What this task involves -> Recast the lines of the listing as a JSON list of strings, one string per line and no blank lines, starting at the line that contains "Select the AI" and ending after the line that contains "Instruction: Click the Ankara city label".

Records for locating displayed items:
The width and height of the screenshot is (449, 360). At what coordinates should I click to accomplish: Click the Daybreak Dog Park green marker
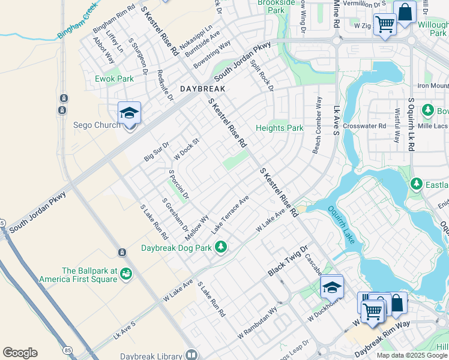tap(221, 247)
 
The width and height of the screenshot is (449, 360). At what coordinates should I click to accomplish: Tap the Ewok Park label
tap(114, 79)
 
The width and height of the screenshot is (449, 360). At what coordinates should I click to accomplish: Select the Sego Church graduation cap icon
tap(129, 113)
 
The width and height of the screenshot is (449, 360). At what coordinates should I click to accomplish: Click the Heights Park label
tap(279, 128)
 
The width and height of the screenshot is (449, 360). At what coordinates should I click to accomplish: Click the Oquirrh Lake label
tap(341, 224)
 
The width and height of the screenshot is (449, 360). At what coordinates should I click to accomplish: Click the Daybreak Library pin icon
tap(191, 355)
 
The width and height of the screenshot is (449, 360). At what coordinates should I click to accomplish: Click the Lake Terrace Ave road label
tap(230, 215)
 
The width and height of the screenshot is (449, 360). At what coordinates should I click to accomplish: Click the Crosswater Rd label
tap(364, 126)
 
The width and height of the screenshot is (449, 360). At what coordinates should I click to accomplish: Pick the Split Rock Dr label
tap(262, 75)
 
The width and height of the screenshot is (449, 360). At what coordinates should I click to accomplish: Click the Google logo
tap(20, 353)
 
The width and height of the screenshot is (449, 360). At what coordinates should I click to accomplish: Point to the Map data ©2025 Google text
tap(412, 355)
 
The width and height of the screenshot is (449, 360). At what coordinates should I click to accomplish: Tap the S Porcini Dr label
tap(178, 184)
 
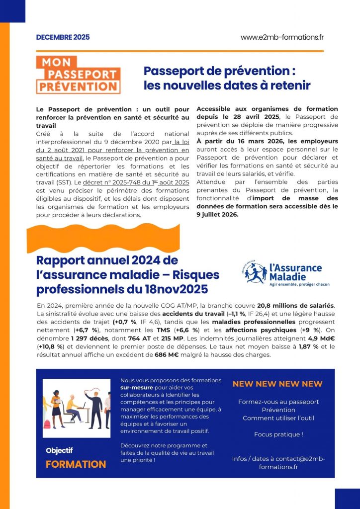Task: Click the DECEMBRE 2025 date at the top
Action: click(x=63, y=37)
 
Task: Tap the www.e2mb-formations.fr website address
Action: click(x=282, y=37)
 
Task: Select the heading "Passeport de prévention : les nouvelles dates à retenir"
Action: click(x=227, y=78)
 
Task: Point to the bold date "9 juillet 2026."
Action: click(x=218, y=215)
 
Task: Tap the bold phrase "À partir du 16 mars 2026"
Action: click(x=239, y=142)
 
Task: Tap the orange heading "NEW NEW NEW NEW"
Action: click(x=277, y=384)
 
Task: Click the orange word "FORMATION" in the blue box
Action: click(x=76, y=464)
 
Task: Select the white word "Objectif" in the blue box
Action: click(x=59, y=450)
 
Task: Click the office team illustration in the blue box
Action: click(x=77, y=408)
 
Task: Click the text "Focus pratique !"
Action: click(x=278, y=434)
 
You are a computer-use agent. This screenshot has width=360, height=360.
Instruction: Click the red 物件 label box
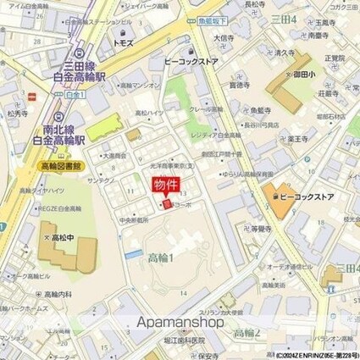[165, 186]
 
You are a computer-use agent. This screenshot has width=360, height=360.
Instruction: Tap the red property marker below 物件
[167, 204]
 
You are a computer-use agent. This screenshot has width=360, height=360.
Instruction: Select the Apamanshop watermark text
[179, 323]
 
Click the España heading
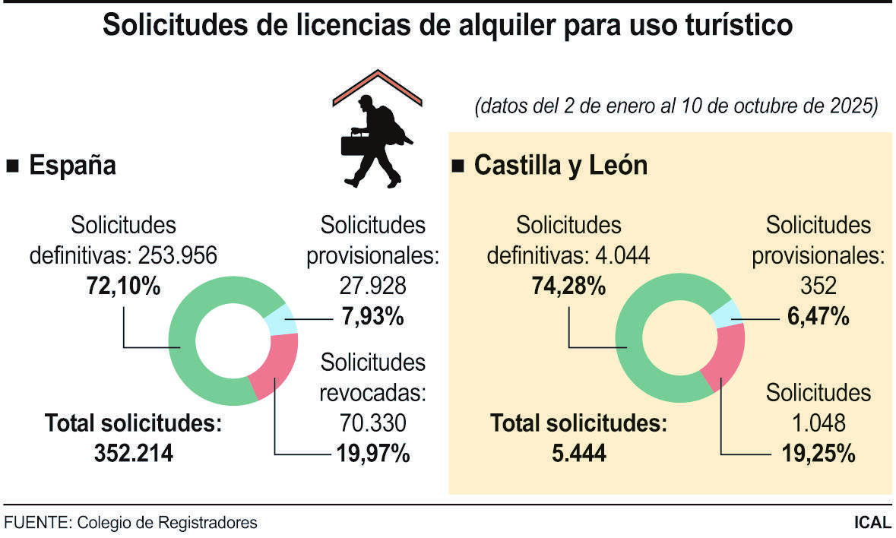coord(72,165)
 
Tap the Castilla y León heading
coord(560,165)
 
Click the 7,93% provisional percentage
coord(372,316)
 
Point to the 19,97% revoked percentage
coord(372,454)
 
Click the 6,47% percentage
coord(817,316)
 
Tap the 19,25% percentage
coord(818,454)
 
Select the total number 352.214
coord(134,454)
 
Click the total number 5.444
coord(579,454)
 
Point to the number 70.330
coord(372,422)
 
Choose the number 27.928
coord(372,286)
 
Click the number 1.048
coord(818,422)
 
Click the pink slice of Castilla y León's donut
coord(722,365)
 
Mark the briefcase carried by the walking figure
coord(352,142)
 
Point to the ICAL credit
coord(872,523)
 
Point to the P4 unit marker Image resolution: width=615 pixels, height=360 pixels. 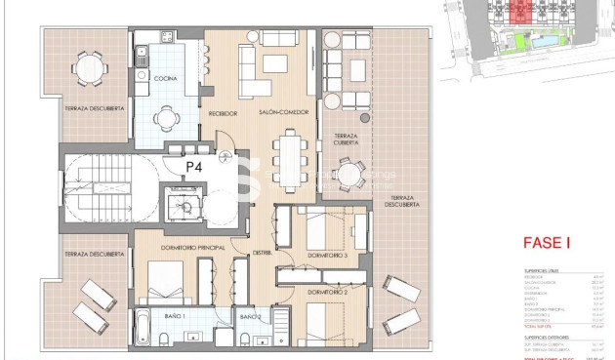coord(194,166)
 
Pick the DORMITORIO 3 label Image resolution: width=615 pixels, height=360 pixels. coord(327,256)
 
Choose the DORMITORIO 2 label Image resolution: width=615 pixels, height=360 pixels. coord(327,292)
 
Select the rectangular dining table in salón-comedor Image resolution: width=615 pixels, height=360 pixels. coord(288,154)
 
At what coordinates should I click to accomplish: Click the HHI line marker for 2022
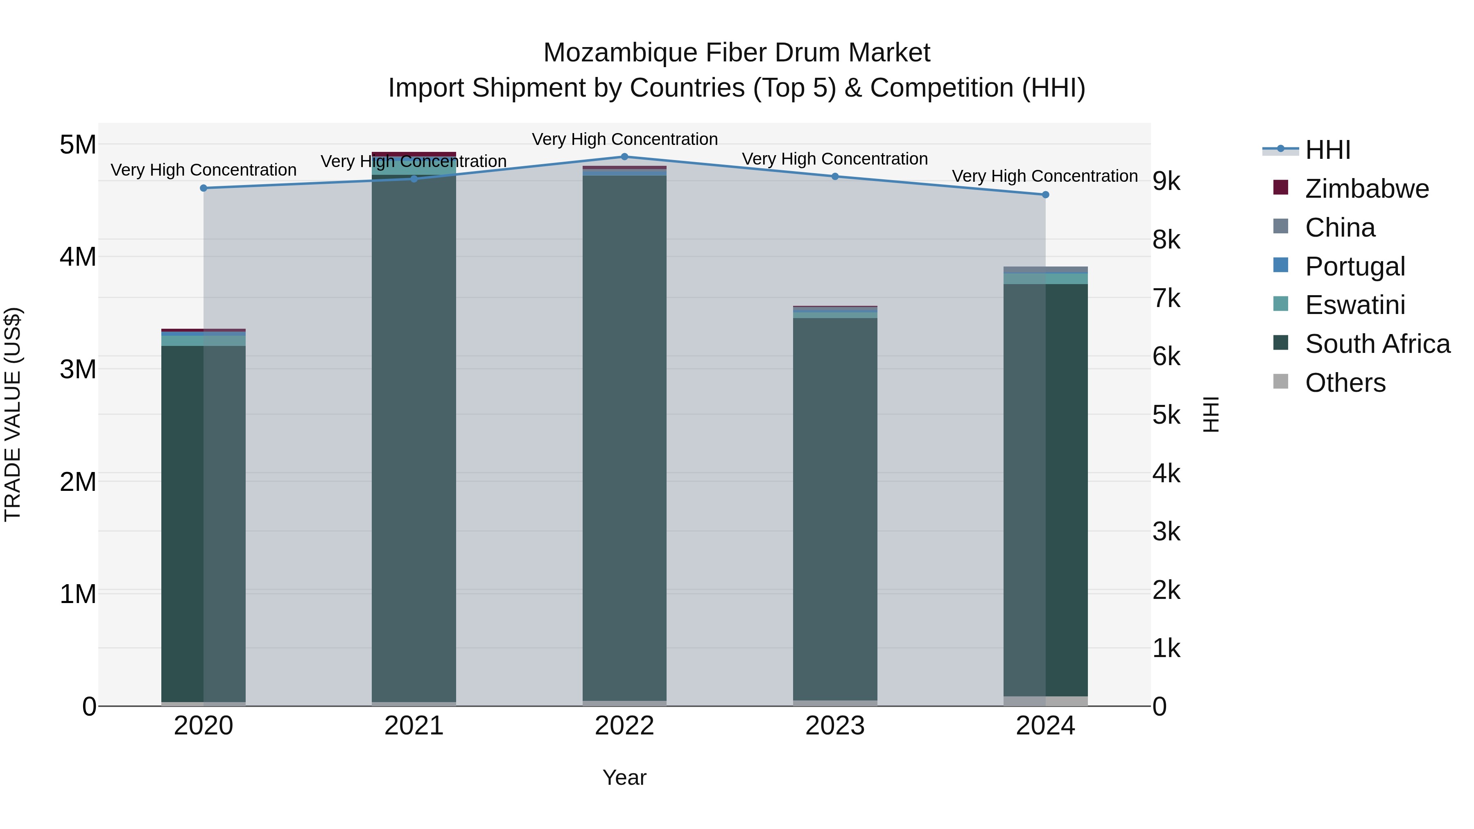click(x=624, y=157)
...
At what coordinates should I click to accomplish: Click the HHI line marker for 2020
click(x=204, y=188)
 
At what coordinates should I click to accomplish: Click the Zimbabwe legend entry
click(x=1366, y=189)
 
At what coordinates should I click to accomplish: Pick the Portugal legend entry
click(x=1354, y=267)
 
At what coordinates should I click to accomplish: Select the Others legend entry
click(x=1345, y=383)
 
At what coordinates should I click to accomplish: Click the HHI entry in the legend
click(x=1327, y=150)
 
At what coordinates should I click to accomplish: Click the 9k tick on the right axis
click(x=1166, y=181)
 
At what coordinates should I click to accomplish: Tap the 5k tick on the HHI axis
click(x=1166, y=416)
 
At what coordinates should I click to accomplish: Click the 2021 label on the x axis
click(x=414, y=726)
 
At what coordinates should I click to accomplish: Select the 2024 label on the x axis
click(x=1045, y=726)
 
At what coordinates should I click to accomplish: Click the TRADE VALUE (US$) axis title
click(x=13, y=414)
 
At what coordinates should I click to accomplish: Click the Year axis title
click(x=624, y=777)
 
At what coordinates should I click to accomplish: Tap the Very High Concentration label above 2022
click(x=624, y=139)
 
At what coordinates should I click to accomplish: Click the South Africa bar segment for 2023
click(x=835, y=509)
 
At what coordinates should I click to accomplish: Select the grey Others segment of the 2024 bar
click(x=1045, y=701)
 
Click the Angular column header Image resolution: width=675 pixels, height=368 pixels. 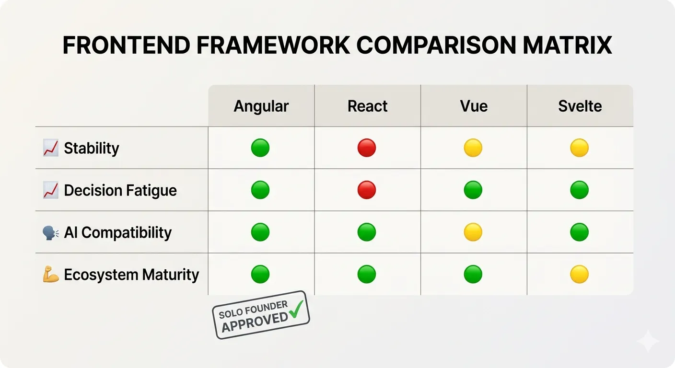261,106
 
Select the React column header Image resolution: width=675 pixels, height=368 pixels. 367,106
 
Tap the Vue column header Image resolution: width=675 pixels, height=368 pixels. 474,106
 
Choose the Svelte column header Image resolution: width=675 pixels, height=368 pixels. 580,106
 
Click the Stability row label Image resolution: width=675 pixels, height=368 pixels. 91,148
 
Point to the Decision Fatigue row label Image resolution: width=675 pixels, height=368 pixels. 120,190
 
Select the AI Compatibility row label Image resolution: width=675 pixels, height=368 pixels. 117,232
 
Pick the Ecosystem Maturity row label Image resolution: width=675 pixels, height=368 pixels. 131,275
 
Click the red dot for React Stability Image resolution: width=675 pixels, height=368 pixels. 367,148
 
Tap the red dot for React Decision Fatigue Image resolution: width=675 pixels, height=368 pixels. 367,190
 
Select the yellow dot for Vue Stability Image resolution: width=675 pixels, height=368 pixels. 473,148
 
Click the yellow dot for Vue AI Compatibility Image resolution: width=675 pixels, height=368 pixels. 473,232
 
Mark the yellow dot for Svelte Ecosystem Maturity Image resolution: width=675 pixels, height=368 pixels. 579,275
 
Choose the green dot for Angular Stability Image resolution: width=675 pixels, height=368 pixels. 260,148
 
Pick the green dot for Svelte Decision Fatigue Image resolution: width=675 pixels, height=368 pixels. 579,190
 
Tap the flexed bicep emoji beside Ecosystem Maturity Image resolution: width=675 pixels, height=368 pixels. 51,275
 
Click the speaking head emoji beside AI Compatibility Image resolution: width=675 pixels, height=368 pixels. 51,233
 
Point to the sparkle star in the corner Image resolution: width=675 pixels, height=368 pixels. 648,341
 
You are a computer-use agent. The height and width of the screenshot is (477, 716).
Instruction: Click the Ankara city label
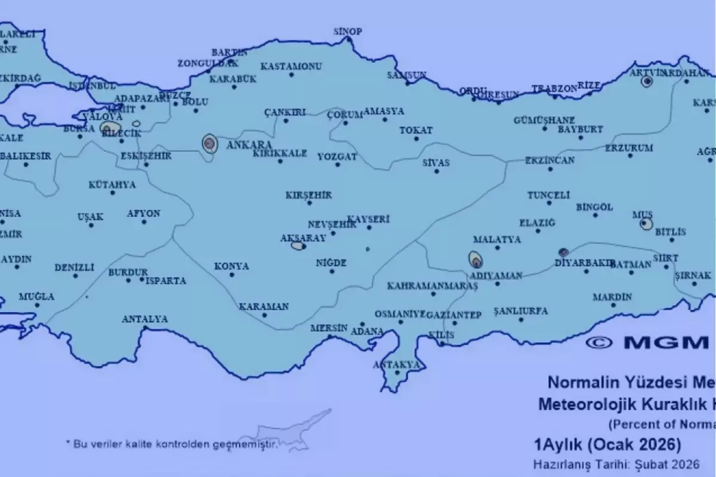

Task answer ->
[
  "Select the AI Compatibility row label Image resolution: width=675 pixels, height=368 pixels. 117,232",
  "Pick the Ecosystem Maturity row label Image resolution: width=675 pixels, height=368 pixels. 131,275",
  "Click the red dot for React Stability Image resolution: width=675 pixels, height=368 pixels. 367,148",
  "Tap the red dot for React Decision Fatigue Image resolution: width=675 pixels, height=368 pixels. 367,190",
  "Select the yellow dot for Vue Stability Image resolution: width=675 pixels, height=368 pixels. 473,148",
  "Click the yellow dot for Vue AI Compatibility Image resolution: width=675 pixels, height=368 pixels. 473,232",
  "Mark the yellow dot for Svelte Ecosystem Maturity Image resolution: width=675 pixels, height=368 pixels. 579,275",
  "Choose the green dot for Angular Stability Image resolution: width=675 pixels, height=368 pixels. 260,148",
  "Pick the green dot for Svelte Decision Fatigue Image resolution: width=675 pixels, height=368 pixels. 579,190",
  "Tap the flexed bicep emoji beside Ecosystem Maturity Image resolution: width=675 pixels, height=368 pixels. 51,275",
  "Click the speaking head emoji beside AI Compatibility Image resolution: width=675 pixels, height=368 pixels. 51,233",
  "Point to the sparkle star in the corner Image resolution: width=675 pixels, height=368 pixels. 648,341",
  "You are a computer-use agent. The height and width of the screenshot is (477, 716).",
  "Instruction: Click the Ankara city label"
]